While we’re fully aware it’s much more important to protest prescient matters in our society, culture, and government, sometimes ya gotta fight for small-scale issues, too. Enter today’s “Protest Against Icy Paths.” Though it’s pretty funny to watch your peers completely wipe out on the terrifying ice rink that frequently covers the Middlebury campus, it ain’t so funny when it’s you. Rather than explain the protest ourselves, we’ll let the protest leaders speak for themselves. As the Facebook group, led by Winson Law ’16, explains:

Have you slipped on ice this J Term?
Does your butt have a bruise?
Are you physically scarred and mentally traumatized by a recent fall?

Today, stand and protest in solidarity against icy paths and treacherous conditions at Middlebury College.

Together, we can bring an end to this fractal menace.

Together, we will bring justice to bruised butts.

Together, we fight against the tyranny of ice.

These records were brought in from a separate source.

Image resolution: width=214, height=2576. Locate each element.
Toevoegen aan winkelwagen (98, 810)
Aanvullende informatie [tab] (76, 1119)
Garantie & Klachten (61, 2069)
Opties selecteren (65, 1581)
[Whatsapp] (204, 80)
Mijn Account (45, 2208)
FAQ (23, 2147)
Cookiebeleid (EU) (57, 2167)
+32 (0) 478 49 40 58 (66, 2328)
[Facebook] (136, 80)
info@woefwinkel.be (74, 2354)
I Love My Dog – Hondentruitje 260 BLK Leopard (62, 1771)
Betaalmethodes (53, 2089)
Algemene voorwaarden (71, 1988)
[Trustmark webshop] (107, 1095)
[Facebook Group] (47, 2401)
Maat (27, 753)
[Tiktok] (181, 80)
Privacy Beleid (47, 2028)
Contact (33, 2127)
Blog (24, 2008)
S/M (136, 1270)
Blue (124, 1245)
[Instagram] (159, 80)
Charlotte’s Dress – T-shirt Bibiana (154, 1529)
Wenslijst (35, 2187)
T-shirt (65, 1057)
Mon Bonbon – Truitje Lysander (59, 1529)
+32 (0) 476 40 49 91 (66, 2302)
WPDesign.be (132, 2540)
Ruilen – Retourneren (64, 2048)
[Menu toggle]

To fight against the injustice of the cold, we will provide warm banana bread.

Date: Today 1/23
Time: 4-5pm
Place: Mead Memorial Chapel

Off the Wall: Andy Warhol Lunch


In case you were unaware, the Andy Warhol Foundation recently donated 10 Warhol Prints to the Middlebury Museum, which is pretty awesome. If you’re interested, there will be a “Off the Wall” lunch in the CFA to learn about the museum’s recent gift and how these 10 prints fit within the context of the museum’s collection and the artist’s oeuvre. The Middlebury Museum invites the public to “Enjoy further conversation over a light lunch in the lobby. Presented as part of the series Off the Wall: Informal Discussions about Art. This event is sponsored by the Middlebury College Museum of Art and the Committee on the Arts. Lunch is provided. $5 donation suggested; Free to College ID cardholders.”